## ВЫБРАННЫЙ ТЕКСТ

☆ ☆ ☆

Сердце не есть только и исключительно орган Духа Святого — оно может сделать себя и органом сатаны: дьявол вложил в сердце Иуды предать Христа (Ин.13:2). Сатана вкладывает в сердце Анании мысль солгать Духу Святому (Деян.5:3). Все мы рождены от Бога, дети Божии и вместе с тем, есть люди, которым Христос говорит: ‘Вы не от Бога, ваш отец дьявол’ (Ин.8:44—47). И в полном соответствии с этими словами своего Учителя, ап. Иоанн утверждает, что существуют ‘дети Божии и дети дьявола’ (1Ин.3:10).
Сердце есть точка соприкосновения с Божеством, источник жизни и света, и между тем, оно противится Богу и Его Слову и тогда ‘ожесточается’, ‘каменеет’5. Оно есть источник любви, но оно же источник ненависти. Оно есть орган веры, но оно же орган неверия: ‘Рече безумец в сердце своем — несть Бога’ (ср. Лк.24:25). Сердце вовсе не есть абсолютно чистое, непогрешимое, внутреннее око, оно бывает ‘омраченным’, ‘неосмысленным’, ‘нераскаянным’ (Рим.1:21, Рим.2:5), ‘противящимся Духу Святому’ (Деян.7:51). Даже в разговорной речи корень сердца сохраняет эту антиномичность, он означает сердечность, но от него же происходит и слово сердиться, действовать ‘в сердцах’.
Самость сердца есть источник греха — так утверждает антитезис. Поэтому, здесь должно быть отвергнуто и то объяснение возможности греха, которое вытекало из противоположной точки зрения, из тезиса: источник греха есть плоть, тело, материя, нея. Нет, напротив, я сам — источник греха, я ответственен за сопротивление плоти, за искажение тела, за его не одухотворенность и не преображенность. В главе 7-й к Рим. ап. Павел выражает эту фундаментальную антиномию, эту изумительную апорию с наибольшей остротой:
‘Не я делаю то, но живущий во мне грех…’
Нет, ‘тот же самый я’ делаю то:
‘Тот же самый я умом служу закону Божию, а плотию закону греха’.
Вся эта глава есть изумительное описание антиномии греха и антиномии ‘внутреннего человека’, которую мы здесь установили.
Не следует удивляться антиномичности сердца, антиномичности глубинного Я. Мы подходим здесь к некоторому пределу, где встречаем беспредельное со всеми ‘парадоксами бесконечности’.
Не нужно ожидать, что антиномию эту можно решить, как математическую проблему, разрешить, как разрешаются парадоксы бесконечного. В сфере религиозно-предельной, таких решений не существует. Это не есть сфера очевидности, сфера ‘предметности’, здесь должна быть открыто признана неразрешенность, хотя бы и существовало мистическое предчувствие разрешимости: ‘ибо мы отчасти знаем и отчасти пророчествуем… теперь видим, как бы в зерцале, как бы в гадании, тогда же — лицом к лицу’. Но, если предельную, мистическую проблему нельзя здесь и теперь разрешить никакой диалектикой, то все же ее можно описать, углубить, созерцать в изумлении, ибо сокровенная мудрость предчувствуется за стеной трагического противоречия, intra murum coincidentiae oppositorum (Ник. Кузанский).

☆ ☆ ☆

## СУТЬ ЗАДАНИЯ
Сократите абзац выбранного текста, который начинается словами «Сердце есть точка соприкосновения с Божеством», и оформите его в виде списка с основными фактами.

## ДОСТУПНЫЕ ДАННЫЕ
☆ ☆ ☆

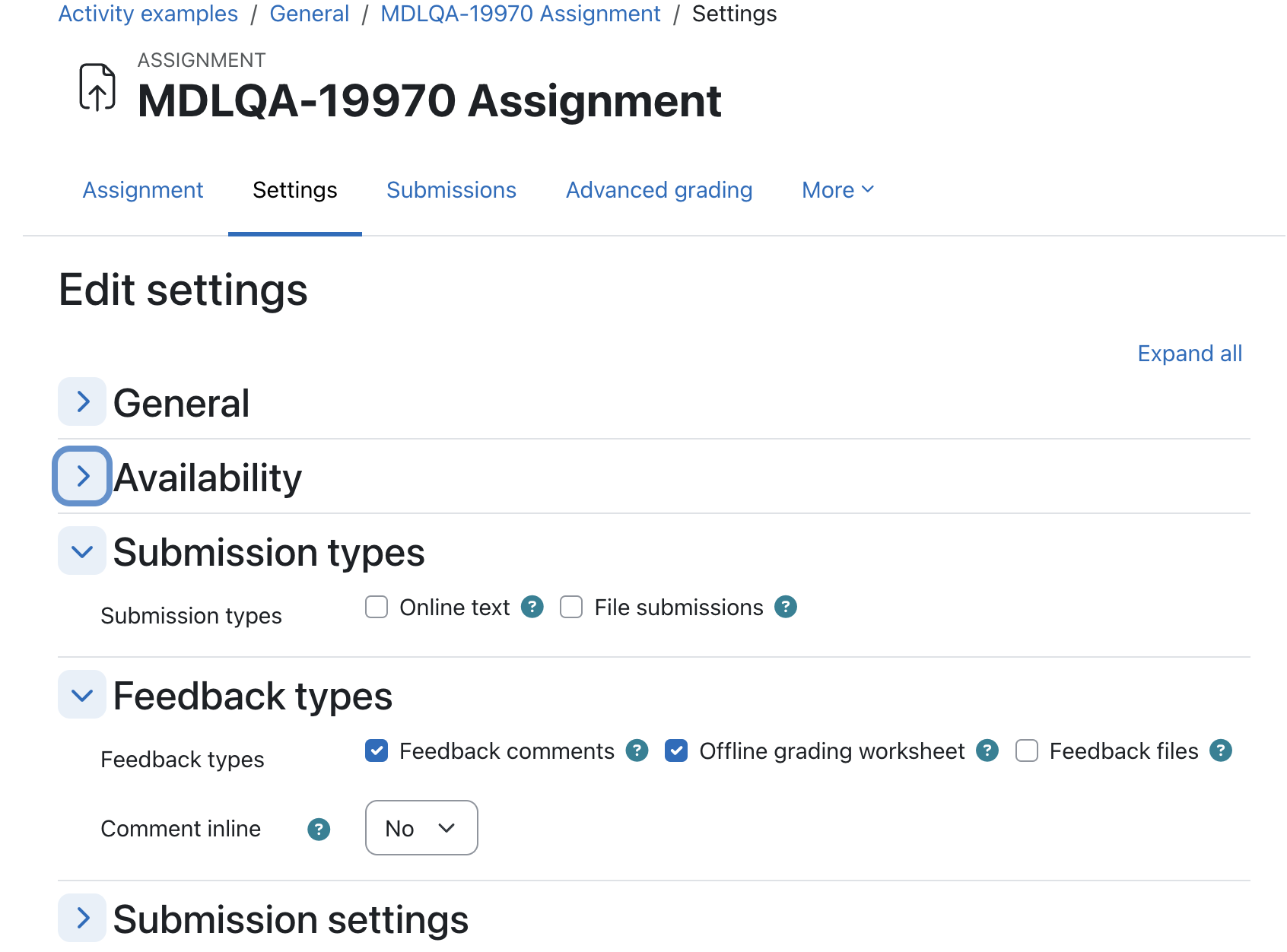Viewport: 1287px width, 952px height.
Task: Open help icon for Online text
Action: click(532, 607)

☆ ☆ ☆

## РЕЗУЛЬТАТ ВЫПОЛНЕНИЯ
- Сердце является точкой соприкосновения с Божеством, источником жизни и света. Вместе с тем оно противится Богу и Его Слову и тогда «ожесточается», «каменеет».
- Сердце служит источником как любви, так и ненависти.
- Сердце есть орган веры, но оно же и орган неверия: «Рече безумец в сердце своем — несть Бога».
- Сердце не является абсолютно чистым, непогрешимым внутренним оком. Оно бывает «омраченным», «неосмысленным», «нераскаянным», «противящимся Духу Святому».
- Эта антиномичность сохраняется и в разговорной речи. От корня слова «сердце» происходят и «сердечность», и «сердиться», и выражение «действовать „в сердцах“».